First you need to modify your Dataset input to not only provide labels and features, but also some form of an identifier for each sample (in my case it was a filename). Then in the hyperparameters dictionary (params argument) you need to specify which of the validation samples you want to plot. You also will have to pass the model_dir in those parameters. For example:
params = tf.contrib.training.HParams(
model_dir=model_dir,
images_to_plot=["100307_EMOTION.nii.gz", "100307_FACE-SHAPE.nii.gz",
"100307_GAMBLING.nii.gz", "100307_RELATIONAL.nii.gz",
"100307_SOCIAL.nii.gz"]
)
learn_runner.run(
experiment_fn=experiment_fn,
run_config=run_config,
schedule="train_and_evaluate",
hparams=params
)
Having this set up you can create conditional Summary operations in your model_fn and an evaluation hook to include them in your outputs.

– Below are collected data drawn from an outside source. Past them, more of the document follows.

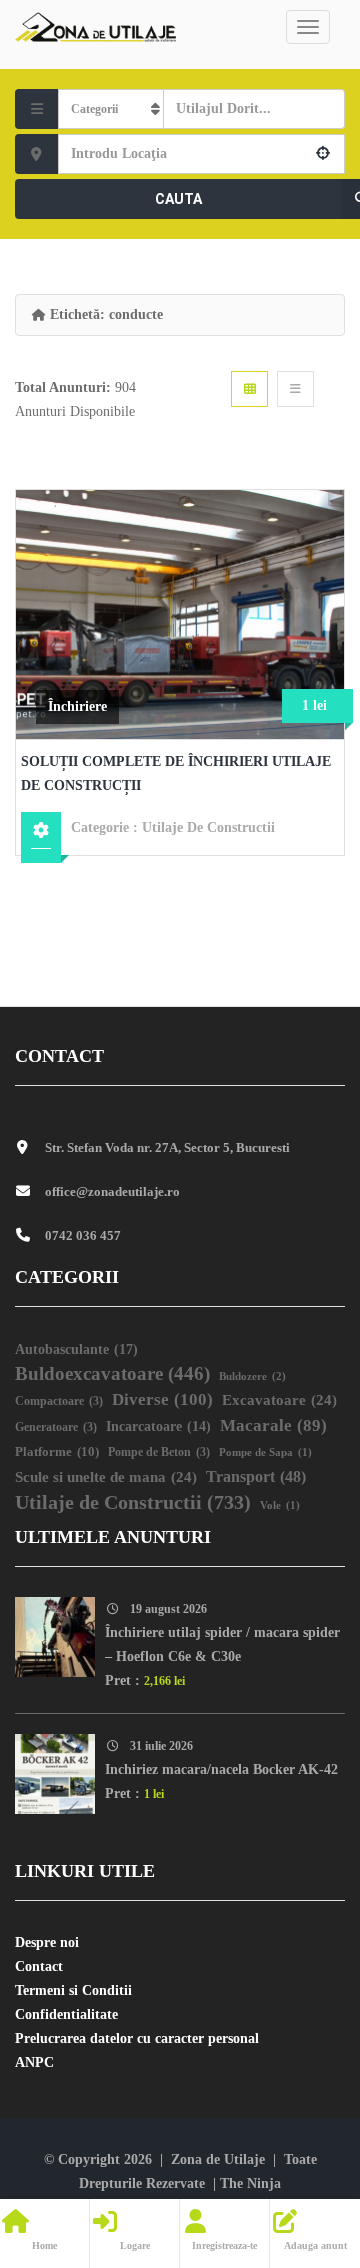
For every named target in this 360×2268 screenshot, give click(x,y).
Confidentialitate (66, 2014)
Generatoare (56, 1427)
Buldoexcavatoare (112, 1373)
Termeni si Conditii (73, 1990)
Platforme (57, 1451)
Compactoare (59, 1401)
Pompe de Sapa (265, 1452)
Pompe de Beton (159, 1452)
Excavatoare (279, 1400)
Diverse (162, 1399)
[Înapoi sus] (295, 2143)
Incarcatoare (158, 1426)
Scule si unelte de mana (106, 1477)
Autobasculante (76, 1349)
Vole (280, 1505)
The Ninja (250, 2183)
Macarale (273, 1425)
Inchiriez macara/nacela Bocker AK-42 (221, 1769)
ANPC (34, 2062)
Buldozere (252, 1376)
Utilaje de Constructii (208, 827)
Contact (39, 1966)
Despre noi (47, 1942)
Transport (256, 1476)
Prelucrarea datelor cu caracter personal (137, 2038)
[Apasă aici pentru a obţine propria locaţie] (324, 154)
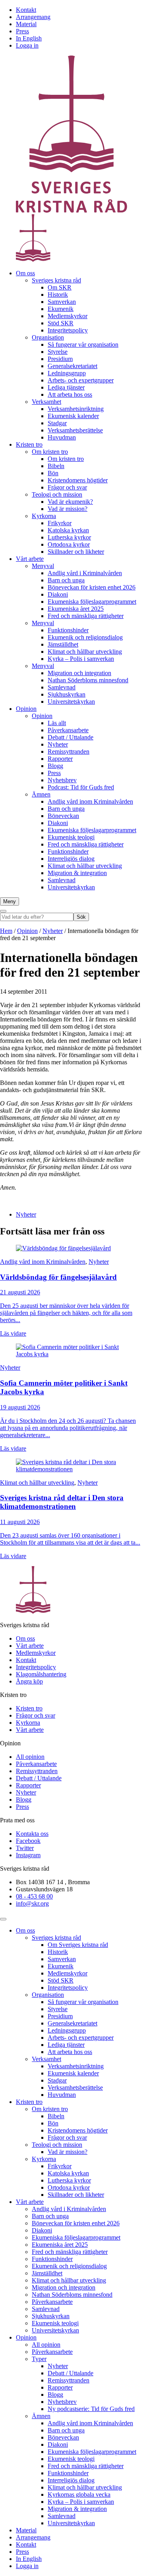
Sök (81, 917)
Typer (39, 2358)
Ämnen (41, 794)
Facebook (28, 1840)
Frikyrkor (60, 523)
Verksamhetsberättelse (75, 430)
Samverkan (62, 301)
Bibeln (56, 466)
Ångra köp (29, 1681)
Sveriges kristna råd (56, 280)
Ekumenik (60, 308)
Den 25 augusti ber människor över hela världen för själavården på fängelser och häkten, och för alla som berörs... (66, 1312)
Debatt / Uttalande (70, 737)
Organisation (48, 337)
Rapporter (60, 758)
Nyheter (58, 744)
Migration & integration (77, 873)
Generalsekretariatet (72, 366)
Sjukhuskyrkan (66, 694)
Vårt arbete (30, 558)
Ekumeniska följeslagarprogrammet (92, 601)
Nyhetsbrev (62, 780)
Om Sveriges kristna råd (78, 1944)
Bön (53, 473)
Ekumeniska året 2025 (76, 608)
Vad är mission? (67, 508)
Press (22, 31)
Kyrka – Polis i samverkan (81, 658)
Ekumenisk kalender (73, 416)
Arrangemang (33, 16)
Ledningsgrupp (67, 373)
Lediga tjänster (66, 387)
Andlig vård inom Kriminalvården (90, 801)
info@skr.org (32, 1903)
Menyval (43, 565)
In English (29, 38)
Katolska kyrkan (68, 530)
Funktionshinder (68, 630)
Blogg (55, 765)
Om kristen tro (50, 451)
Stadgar (57, 423)
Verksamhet (46, 401)
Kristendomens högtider (78, 480)
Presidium (60, 358)
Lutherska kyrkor (69, 537)
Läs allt (57, 723)
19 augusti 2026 (20, 1407)
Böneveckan (63, 815)
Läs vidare (13, 1333)
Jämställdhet (63, 644)
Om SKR (60, 287)
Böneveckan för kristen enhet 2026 (91, 587)
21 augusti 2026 (20, 1292)
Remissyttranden (68, 751)
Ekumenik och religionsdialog (85, 637)
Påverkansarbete (68, 730)
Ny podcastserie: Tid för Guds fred (91, 2408)
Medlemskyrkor (67, 316)
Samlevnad (61, 687)
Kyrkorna (44, 516)
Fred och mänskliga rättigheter (86, 615)
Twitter (25, 1848)
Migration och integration (79, 673)
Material (26, 24)
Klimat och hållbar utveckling (85, 651)
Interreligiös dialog (71, 858)
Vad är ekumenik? (70, 501)
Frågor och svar (67, 487)
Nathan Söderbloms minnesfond (88, 680)
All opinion (30, 1756)
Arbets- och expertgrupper (81, 380)
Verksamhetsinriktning (76, 408)
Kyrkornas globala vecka (79, 2494)
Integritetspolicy (68, 330)
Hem (6, 930)
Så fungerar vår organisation (83, 344)
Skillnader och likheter (76, 551)
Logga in (27, 45)
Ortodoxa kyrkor (69, 544)
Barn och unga (66, 580)
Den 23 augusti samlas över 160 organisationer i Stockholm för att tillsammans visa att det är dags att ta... (70, 1539)
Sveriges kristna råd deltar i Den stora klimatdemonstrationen (62, 1502)
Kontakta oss (32, 1833)
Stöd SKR (60, 323)
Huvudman (62, 437)
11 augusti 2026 (20, 1521)
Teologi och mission (57, 494)
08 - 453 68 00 (34, 1896)
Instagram (28, 1855)
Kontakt (26, 9)
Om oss (25, 273)
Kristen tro (29, 444)
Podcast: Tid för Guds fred (81, 787)
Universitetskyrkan (71, 701)
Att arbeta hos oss (70, 394)
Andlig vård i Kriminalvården (85, 573)
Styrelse (58, 351)
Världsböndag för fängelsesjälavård (58, 1277)
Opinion (26, 708)
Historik (58, 294)
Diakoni (58, 594)
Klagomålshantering (41, 1674)
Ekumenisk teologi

if mode == tf.contrib.learn.ModeKeys.EVAL:
summaries = []
for image_to_plot in params.images_to_plot:
is_to_plot = tf.equal(tf.squeeze(filenames), image_to_plot)
summary = tf.cond(is_to_plot,
lambda: tf.summary.image('predicted', predictions),
lambda: tf.summary.histogram("ignore_me", [0]),
name="%s_predicted" % image_to_plot)
summaries.append(summary)
evaluation_hooks = [tf.train.SummarySaverHook(
save_steps=1,
output_dir=os.path.join(params.model_dir, "eval"),
summary_op=tf.summary.merge(summaries))]
else:
evaluation_hooks = None
Note that the summaries have to be conditional - we are either plotting an image (computationally expensive) or saving a constant (computationally cheap). I opted for using histogram versus scalar in for the dummy summaries to avoid cluttering my tensorboard dashboard.
Finally you need to pass the hook in the return object of your `model_fn'
return tf.estimator.EstimatorSpec(
mode=mode,
predictions=predictions,
loss=loss,
train_op=train_op,
evaluation_hooks=evaluation_hooks
)
Please note that this only works when your batch size is 1 when evaluating the model (which should not be a problem).